Calculated Positive Class Weights for each label:
  convention: 1.11
  brain-overload: 1.14
  unused: 1.39
  error-handling: 1.41
  bad-practice: 1.72
  pitfall: 1.82
  clumsy: 1.73
  suspicious: 1.86
  design: 2.04
  antipattern: 2.23
  redundant: 4.11
  confusing: 8.59
  performance: 8.89
  obsolete: 19.34


### Model the Classifier Chain

In [9]:
# intialise base classifier
sklearn.set_config(enable_metadata_routing=True)
base_classifier = GradientBoostingClassifier(n_estimators=100, learning_rate=0.1, max_depth=3, random_state=42)
base_classifier.set_fit_request(sample_weight=True)

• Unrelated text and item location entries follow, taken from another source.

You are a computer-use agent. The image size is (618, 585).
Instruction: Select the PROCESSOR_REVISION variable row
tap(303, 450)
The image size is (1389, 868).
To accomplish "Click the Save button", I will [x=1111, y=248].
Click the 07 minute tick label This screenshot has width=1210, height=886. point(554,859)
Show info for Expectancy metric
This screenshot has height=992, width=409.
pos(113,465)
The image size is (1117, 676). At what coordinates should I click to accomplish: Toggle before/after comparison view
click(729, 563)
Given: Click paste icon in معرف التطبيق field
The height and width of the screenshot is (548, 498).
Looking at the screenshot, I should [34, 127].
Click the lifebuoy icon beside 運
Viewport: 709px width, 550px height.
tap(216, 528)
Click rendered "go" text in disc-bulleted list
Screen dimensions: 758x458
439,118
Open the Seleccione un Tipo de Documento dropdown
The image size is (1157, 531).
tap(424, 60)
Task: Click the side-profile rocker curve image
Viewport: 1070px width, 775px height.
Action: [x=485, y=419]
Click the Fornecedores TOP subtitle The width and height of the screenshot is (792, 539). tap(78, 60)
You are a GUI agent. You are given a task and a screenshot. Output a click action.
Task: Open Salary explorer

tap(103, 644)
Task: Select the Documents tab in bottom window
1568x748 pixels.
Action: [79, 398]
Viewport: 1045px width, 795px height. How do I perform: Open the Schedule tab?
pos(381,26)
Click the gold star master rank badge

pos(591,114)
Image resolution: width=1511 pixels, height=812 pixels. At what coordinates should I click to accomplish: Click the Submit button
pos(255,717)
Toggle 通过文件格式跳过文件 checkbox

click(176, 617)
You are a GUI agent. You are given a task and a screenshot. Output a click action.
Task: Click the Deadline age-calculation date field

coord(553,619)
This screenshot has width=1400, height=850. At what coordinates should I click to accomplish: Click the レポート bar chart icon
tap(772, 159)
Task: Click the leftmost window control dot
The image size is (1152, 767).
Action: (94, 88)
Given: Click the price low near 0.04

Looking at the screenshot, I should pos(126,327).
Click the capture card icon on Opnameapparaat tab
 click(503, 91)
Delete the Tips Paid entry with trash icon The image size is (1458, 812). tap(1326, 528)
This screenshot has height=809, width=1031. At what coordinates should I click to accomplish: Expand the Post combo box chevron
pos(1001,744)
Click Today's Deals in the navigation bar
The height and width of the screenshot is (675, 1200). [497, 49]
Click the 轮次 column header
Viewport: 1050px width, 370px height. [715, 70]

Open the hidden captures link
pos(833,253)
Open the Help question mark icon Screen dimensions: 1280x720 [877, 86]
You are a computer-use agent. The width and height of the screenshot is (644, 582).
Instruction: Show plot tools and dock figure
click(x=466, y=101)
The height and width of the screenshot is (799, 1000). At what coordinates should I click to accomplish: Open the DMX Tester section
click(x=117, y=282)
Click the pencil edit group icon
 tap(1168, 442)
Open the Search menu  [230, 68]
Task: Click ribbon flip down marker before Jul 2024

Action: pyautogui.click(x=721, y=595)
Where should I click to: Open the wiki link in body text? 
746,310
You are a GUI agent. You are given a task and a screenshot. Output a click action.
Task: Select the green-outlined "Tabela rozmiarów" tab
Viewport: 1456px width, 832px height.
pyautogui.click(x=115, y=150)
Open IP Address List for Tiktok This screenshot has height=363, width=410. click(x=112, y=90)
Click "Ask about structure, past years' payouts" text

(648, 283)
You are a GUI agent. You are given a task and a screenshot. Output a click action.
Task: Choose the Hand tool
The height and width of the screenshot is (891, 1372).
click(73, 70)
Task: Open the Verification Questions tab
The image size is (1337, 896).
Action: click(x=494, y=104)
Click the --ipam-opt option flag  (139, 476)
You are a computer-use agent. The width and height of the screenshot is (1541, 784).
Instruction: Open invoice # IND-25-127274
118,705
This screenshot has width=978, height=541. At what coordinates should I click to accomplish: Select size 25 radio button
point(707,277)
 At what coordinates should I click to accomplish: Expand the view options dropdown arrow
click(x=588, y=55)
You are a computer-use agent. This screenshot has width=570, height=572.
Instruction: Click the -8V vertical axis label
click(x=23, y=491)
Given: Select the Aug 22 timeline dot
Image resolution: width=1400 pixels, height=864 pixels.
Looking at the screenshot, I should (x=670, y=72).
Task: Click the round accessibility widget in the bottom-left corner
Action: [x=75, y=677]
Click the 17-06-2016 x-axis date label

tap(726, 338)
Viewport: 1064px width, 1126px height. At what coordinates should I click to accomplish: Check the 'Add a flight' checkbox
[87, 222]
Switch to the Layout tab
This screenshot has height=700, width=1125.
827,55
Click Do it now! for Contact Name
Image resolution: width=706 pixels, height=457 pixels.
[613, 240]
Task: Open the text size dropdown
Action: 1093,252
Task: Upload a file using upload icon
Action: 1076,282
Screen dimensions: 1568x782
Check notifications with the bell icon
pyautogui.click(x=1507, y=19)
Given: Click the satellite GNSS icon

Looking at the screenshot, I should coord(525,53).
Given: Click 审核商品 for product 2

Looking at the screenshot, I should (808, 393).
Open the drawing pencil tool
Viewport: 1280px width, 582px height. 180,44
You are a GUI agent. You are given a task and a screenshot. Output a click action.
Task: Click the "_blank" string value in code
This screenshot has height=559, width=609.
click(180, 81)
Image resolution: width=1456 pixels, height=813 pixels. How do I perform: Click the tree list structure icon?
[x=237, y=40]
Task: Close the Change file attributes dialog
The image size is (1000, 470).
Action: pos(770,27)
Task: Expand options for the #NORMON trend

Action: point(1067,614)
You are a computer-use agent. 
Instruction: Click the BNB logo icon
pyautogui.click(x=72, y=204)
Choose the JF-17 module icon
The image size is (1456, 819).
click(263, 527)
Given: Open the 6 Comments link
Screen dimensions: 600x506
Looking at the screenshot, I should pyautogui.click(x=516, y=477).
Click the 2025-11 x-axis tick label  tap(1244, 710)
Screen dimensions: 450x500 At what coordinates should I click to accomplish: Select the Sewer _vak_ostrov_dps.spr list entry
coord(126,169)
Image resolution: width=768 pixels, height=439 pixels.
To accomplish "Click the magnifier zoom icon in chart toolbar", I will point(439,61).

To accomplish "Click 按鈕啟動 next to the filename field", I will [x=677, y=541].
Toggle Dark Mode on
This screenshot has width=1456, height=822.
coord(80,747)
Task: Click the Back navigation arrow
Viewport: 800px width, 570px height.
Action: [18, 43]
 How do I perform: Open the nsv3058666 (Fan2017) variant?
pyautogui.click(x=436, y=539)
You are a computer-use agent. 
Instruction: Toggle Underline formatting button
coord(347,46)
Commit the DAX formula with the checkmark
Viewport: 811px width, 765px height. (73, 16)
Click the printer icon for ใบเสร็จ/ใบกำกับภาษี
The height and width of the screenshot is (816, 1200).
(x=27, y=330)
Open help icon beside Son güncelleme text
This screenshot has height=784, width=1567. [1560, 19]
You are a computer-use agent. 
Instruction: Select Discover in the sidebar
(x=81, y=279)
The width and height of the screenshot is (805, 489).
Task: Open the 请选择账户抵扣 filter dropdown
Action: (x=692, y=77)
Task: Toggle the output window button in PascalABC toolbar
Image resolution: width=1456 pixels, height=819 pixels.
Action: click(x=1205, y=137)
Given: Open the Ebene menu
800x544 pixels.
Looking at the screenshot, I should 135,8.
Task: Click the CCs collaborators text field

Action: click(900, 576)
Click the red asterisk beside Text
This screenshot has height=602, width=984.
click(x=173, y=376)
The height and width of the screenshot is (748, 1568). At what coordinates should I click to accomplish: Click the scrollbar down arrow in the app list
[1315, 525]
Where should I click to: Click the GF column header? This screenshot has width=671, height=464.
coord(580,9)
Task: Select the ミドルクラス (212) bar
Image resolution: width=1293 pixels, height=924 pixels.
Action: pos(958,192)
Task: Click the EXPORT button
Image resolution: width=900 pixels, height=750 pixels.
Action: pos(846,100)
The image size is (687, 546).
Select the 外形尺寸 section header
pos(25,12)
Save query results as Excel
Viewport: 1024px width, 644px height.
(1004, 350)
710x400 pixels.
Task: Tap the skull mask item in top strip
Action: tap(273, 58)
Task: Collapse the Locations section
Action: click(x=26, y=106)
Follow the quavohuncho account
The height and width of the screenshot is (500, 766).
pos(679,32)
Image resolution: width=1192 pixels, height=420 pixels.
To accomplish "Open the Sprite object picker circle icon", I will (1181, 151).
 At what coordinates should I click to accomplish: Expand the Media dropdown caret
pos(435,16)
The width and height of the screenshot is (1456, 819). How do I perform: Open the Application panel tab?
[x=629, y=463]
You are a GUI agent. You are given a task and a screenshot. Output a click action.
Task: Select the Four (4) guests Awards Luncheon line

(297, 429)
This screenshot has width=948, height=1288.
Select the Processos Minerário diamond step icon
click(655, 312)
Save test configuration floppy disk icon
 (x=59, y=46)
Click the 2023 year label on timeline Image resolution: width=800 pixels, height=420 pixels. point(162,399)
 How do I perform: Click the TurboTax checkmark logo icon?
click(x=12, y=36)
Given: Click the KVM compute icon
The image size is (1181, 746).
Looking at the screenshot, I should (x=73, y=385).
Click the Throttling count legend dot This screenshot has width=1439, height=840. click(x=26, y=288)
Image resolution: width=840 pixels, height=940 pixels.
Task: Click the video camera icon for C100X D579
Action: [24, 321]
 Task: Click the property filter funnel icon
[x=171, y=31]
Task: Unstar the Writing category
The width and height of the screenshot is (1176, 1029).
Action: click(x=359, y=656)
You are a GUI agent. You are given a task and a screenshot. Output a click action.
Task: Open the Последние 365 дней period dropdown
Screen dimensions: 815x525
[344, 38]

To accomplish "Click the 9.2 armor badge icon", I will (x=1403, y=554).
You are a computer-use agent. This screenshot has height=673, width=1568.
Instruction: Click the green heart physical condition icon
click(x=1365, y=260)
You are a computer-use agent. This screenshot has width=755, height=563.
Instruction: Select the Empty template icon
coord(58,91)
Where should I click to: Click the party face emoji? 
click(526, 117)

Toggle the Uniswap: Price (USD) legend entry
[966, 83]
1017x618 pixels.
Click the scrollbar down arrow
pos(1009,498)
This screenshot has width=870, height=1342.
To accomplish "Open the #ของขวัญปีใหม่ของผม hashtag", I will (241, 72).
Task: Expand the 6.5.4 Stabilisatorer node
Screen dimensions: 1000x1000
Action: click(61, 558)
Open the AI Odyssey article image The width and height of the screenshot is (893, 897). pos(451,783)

# initiate and train classifier chain
n_chains = 5
chains = []
for i in range(n_chains):
    chain = ClassifierChain(base_classifier)
    chain.fit(X_train, Y_train, sample_weight=sample_weights_train)
    chains.append(chain)

# calculate label probabilities for all test data
Y_pred_proba_ensemble = np.array([chain.predict_proba(X_test) for chain in chains]).mean(axis=0)

print("\n--- Trying different thresholds ---")
thresholds_to_test = [0, 0.1, 0.2, 0.3, 0.4, 0.5, 0.6, 0.7, 0.8, 0.9]
for threshold in thresholds_to_test:
    Y_pred_ensemble_th = (Y_pred_proba_ensemble >= threshold).astype(int)
    predicted_tags_th = mlb.inverse_transform(Y_pred_ensemble_th)
    jaccard_th = jaccard_score(Y_test, Y_pred_ensemble_th, average='samples', zero_division=0)
    print(f"\nThreshold: {threshold:.1f}")
    print(f"  Jaccard Score: {jaccard_th:.4f}")


--- Trying different thresholds ---

Threshold: 0.0
  Jaccard Score: 0.2080

Threshold: 0.1
  Jaccard Score: 0.2372

Threshold: 0.2
  Jaccard Score: 0.2121

Threshold: 0.3
  Jaccard Score: 0.1809

Threshold: 0.4
  Jaccard Score: 0.1698

Threshold: 0.5
  Jaccard Score: 0.1483

Threshold: 0.6
  Jaccard Score: 0.1306

Threshold: 0.7
  Jaccard Score: 0.0606

Threshold: 0.8
  Jaccard Score: 0.0448

Threshold: 0.9
  Jaccard Score: 0.0362


Gradient Boosting performs similar as a base model as Logistic Regression. When predicting all labels for each analysis, the result
reaches a Jaccard score of 20.8%. For the best performing threshold (0.1), the score is 23.8%, which improves only little and is overall no good result.